Belfast Royal Victoria Hospital: I'm nearly 80 and still nursing
- Published
Jimmy Cooper turns 80 in November but has no plans to give up his nursing career anytime soon.
He works in the intensive care unit at the Royal Victoria Hospital in Belfast.
Although he briefly retired at the age of 69, he came back "after about four months" because he was bored.
"I really enjoy the job I do. It is very satisfying," Jimmy tells us as he works on the ward.
'What's up doc?'
A chance meeting with a matron and her deputy in a cottage hospital near Brighton in the 1970s shaped the rest of Jimmy's life.

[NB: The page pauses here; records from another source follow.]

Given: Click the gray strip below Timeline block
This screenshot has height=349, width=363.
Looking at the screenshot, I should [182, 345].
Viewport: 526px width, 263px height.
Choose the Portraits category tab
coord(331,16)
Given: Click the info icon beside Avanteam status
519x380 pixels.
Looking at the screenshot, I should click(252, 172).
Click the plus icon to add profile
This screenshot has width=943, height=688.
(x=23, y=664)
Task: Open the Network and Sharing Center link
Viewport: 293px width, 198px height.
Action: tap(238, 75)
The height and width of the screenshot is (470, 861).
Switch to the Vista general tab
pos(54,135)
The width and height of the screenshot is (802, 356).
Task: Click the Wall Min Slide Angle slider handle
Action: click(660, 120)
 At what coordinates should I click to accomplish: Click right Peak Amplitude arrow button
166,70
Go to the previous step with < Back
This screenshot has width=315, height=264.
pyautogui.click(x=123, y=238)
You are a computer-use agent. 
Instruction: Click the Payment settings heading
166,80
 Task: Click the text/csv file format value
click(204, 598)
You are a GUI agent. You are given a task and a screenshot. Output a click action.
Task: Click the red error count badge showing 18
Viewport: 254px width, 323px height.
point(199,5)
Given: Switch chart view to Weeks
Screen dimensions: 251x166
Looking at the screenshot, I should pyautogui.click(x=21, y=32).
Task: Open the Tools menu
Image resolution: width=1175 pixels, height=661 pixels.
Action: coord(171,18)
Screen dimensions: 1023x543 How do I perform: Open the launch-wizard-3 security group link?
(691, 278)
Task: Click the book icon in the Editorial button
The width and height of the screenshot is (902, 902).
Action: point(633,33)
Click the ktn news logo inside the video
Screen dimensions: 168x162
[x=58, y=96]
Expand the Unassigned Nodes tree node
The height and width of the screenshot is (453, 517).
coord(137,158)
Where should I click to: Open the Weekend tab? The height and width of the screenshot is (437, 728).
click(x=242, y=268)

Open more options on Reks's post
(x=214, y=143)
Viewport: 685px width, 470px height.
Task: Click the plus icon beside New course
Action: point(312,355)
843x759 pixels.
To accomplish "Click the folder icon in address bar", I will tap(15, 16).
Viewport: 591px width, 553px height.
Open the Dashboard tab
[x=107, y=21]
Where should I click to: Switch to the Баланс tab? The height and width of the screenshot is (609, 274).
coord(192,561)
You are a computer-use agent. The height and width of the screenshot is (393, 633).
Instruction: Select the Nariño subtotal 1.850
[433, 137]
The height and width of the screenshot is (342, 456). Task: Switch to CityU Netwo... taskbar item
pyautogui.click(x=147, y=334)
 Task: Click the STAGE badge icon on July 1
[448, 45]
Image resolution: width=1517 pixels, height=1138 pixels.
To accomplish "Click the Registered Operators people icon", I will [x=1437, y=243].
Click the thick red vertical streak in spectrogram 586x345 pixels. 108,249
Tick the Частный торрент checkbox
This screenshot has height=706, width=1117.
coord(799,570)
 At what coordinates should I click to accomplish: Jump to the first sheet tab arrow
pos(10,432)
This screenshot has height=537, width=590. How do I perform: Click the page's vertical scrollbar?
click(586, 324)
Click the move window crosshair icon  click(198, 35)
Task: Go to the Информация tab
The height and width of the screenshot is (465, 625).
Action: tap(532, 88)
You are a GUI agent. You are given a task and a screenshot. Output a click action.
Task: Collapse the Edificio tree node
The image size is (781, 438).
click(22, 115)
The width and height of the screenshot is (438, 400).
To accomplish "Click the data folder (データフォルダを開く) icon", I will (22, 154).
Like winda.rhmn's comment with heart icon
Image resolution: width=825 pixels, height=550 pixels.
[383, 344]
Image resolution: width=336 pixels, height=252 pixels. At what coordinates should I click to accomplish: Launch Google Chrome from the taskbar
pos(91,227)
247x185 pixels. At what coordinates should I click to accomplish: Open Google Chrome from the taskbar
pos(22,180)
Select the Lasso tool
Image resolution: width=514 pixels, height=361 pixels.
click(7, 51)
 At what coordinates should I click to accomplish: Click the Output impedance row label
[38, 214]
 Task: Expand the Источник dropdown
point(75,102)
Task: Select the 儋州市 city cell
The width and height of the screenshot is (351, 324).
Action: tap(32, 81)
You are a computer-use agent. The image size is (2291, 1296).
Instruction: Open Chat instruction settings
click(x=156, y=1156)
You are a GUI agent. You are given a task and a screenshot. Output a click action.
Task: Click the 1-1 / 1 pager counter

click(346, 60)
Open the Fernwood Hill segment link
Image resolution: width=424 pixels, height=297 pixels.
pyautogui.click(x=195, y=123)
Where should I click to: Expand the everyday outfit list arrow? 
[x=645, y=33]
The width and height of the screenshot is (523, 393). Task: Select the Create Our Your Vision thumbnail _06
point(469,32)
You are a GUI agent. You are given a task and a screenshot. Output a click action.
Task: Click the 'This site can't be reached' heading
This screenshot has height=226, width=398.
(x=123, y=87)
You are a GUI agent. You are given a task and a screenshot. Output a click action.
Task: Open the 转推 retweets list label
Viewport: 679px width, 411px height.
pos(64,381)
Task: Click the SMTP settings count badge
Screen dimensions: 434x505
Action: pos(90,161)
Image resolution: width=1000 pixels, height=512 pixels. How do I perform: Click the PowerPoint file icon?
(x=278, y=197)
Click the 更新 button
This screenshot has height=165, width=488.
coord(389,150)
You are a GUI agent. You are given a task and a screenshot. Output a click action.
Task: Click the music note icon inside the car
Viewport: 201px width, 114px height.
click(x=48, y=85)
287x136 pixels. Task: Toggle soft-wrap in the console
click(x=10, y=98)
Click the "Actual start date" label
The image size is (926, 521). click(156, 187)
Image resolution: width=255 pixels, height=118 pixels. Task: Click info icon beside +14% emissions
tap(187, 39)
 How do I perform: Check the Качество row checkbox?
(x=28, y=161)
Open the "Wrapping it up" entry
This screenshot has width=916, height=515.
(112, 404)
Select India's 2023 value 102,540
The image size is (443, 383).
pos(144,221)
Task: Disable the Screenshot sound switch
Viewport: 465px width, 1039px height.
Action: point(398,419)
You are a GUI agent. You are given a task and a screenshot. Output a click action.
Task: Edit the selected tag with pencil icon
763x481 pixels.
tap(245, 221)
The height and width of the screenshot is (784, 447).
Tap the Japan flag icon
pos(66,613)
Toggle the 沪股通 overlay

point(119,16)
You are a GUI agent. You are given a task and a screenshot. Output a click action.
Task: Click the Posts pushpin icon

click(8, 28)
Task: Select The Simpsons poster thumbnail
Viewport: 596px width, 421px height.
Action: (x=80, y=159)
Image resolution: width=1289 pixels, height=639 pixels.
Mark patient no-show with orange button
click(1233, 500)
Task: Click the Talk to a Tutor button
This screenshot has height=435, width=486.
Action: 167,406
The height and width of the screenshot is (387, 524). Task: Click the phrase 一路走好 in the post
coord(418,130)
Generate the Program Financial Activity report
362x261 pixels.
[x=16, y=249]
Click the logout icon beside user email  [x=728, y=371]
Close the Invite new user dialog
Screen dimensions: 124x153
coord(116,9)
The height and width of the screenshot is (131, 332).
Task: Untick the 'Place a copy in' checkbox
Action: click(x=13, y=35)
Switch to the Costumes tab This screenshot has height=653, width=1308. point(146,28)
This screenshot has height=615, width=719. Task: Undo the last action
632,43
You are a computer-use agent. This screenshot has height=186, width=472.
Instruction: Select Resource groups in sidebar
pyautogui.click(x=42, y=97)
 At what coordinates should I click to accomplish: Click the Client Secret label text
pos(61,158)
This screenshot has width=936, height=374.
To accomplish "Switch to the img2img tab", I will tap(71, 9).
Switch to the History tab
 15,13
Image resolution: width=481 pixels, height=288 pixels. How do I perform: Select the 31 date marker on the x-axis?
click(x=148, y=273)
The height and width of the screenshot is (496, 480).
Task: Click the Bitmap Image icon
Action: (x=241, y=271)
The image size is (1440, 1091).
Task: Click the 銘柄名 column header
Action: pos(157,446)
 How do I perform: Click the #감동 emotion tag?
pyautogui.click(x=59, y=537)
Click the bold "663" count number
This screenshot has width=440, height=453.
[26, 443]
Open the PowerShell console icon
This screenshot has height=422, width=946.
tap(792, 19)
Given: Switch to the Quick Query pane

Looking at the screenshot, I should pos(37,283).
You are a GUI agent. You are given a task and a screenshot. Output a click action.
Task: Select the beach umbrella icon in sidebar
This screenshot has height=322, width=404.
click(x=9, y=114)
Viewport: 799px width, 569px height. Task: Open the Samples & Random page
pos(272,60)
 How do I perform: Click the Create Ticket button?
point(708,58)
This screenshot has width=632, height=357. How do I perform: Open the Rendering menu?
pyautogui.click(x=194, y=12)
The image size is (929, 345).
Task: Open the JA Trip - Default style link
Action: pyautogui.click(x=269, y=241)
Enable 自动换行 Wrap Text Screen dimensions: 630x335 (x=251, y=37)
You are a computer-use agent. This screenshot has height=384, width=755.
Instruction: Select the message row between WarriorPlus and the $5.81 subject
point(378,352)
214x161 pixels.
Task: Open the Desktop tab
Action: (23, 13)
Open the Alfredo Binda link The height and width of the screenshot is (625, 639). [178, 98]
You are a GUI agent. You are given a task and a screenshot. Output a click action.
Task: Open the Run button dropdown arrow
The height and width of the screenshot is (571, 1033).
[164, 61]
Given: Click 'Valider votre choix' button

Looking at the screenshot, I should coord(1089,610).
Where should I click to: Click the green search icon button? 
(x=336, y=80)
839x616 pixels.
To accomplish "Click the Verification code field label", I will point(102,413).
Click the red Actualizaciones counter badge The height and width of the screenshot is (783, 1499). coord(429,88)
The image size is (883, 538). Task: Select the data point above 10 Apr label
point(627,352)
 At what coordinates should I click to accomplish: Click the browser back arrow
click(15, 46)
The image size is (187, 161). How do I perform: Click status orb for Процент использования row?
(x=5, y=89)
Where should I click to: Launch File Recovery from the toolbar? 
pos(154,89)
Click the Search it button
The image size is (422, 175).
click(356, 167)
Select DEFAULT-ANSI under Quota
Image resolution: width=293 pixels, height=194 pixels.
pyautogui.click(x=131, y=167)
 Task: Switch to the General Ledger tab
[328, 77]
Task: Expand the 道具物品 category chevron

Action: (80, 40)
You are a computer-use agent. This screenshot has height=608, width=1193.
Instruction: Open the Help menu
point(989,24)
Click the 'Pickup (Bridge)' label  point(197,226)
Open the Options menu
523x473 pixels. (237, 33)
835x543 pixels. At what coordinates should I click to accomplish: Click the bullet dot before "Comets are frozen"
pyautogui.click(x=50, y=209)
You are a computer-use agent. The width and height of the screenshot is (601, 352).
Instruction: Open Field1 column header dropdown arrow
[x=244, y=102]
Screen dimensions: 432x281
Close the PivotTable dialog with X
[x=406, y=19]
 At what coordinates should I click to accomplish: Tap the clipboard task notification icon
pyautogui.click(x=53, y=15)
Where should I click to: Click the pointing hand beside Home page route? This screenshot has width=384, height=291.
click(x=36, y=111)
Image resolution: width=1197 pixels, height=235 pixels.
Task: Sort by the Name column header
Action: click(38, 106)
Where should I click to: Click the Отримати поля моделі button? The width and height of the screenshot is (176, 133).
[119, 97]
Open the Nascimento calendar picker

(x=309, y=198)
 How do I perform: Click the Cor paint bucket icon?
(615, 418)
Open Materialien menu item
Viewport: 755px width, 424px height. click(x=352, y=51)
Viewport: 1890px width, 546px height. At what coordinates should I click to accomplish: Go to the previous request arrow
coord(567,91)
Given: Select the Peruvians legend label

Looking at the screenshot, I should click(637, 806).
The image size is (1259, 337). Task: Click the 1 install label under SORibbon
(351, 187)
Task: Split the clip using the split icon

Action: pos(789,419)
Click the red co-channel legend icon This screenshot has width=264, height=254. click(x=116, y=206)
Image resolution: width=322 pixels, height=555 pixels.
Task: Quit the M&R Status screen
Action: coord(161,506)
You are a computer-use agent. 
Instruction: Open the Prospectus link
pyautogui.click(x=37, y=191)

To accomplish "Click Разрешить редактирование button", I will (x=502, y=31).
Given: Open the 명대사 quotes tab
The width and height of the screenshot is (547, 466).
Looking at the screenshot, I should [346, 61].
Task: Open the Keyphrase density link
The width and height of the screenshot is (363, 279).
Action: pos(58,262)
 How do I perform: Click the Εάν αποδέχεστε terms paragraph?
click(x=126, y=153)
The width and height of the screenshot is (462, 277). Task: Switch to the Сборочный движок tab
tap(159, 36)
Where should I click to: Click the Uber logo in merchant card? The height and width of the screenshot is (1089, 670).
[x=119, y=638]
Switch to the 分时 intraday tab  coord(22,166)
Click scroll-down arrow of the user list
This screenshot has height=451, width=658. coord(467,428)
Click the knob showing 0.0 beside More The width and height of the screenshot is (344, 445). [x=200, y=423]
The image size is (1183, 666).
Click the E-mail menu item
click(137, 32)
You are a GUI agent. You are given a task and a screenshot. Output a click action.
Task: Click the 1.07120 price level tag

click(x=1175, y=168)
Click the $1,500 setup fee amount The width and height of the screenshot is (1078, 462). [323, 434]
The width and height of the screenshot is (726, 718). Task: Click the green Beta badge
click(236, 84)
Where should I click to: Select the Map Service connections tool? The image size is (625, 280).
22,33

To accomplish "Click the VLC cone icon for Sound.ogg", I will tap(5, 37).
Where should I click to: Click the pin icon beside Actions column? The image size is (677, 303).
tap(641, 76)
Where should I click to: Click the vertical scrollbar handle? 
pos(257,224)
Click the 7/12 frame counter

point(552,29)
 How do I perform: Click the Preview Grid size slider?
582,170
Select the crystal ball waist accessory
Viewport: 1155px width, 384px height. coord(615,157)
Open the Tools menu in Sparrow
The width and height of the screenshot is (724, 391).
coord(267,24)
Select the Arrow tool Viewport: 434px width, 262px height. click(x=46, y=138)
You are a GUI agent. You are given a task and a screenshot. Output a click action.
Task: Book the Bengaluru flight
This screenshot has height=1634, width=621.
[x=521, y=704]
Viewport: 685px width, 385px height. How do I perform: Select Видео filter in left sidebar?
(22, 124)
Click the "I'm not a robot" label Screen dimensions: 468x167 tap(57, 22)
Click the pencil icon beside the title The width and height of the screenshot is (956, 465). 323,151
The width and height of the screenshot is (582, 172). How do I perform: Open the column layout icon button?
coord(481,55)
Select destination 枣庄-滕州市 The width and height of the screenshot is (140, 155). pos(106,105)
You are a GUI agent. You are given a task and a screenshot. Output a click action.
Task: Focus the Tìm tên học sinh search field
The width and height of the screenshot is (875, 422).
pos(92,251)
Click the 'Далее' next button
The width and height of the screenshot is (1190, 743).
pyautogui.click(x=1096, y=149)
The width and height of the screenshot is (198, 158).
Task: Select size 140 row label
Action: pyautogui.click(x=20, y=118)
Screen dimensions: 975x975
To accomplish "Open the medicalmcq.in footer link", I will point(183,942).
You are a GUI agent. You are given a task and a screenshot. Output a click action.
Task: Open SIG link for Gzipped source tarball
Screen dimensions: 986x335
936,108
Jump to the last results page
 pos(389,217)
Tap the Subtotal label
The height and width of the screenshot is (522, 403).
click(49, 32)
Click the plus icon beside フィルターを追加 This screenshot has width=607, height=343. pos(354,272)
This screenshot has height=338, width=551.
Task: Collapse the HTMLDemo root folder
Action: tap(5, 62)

"I was wandering around the corridors inside and all I hear is: 'What's up doc?'" he explains.
"I saw these two little ladies sitting in a cupboard... having a cup of tea.
"I quickly thought: 'I have got to make an excuse why I'm in here', so I said I'd come to pick up some leaflets about jobs."
After a chat, Jimmy left his name, address and telephone number and was signed up to a training course some months later.
"When I trained I wasn't even allowed to listen to the lecture about females. I would be asked to sit on the stairs," he says.
"Even after I qualified I couldn't work on a female ward. In fact I couldn't even go through the door of a female ward.
"So I was actually a qualified nurse for two years before I saw a female patient."
'A bomb's gone off'
Among his patients over the years were Conservative Party politicians injured in the Brighton bombing in 1984.
"I was the manager there of the unit. I got a call to say: 'Come in, there's a bomb gone off,'" says Jimmy.
"I thought the staff were joking and put the phone down. The phone rang again so I was there… I looked after the politicians."
For almost 20 years, Jimmy has been tending to seriously ill patients on the intensive care unit (ICU) ward in Belfast's Royal Victoria Hospital.
Heather O'Connor, who works as a sister on the ward, was mentored by Jimmy when she was a newly qualified nurse 16 years ago.
"He is a fantastic teacher and he had lots of patience with me as a junior nurse," she says.
"It's good fun - we all like to get our tea breaks with Jimmy in the evenings.
"We call him Granda and he has a fair few granddaughters in our ICU and we're all very fond of him."
Dr Brian McCloskey, a consultant on the ward, has worked with Jimmy for almost 20 years.
"Jimmy is one of the most caring and compassionate, enormously knowledgeable, experienced and unflappable nurses I could ever work with," he says.
"He came on to the ward last weekend when we were both working and he took over a patient, really quite a difficult patient, and I just thought to myself: 'That patient is in safe hands.'"
With five decades of experience in the health service, Jimmy would be forgiven for putting his feet up.
But he hopes to extend his contract for at least another three years.
He says "keeping up" with younger members of staff keeps him "fit and young".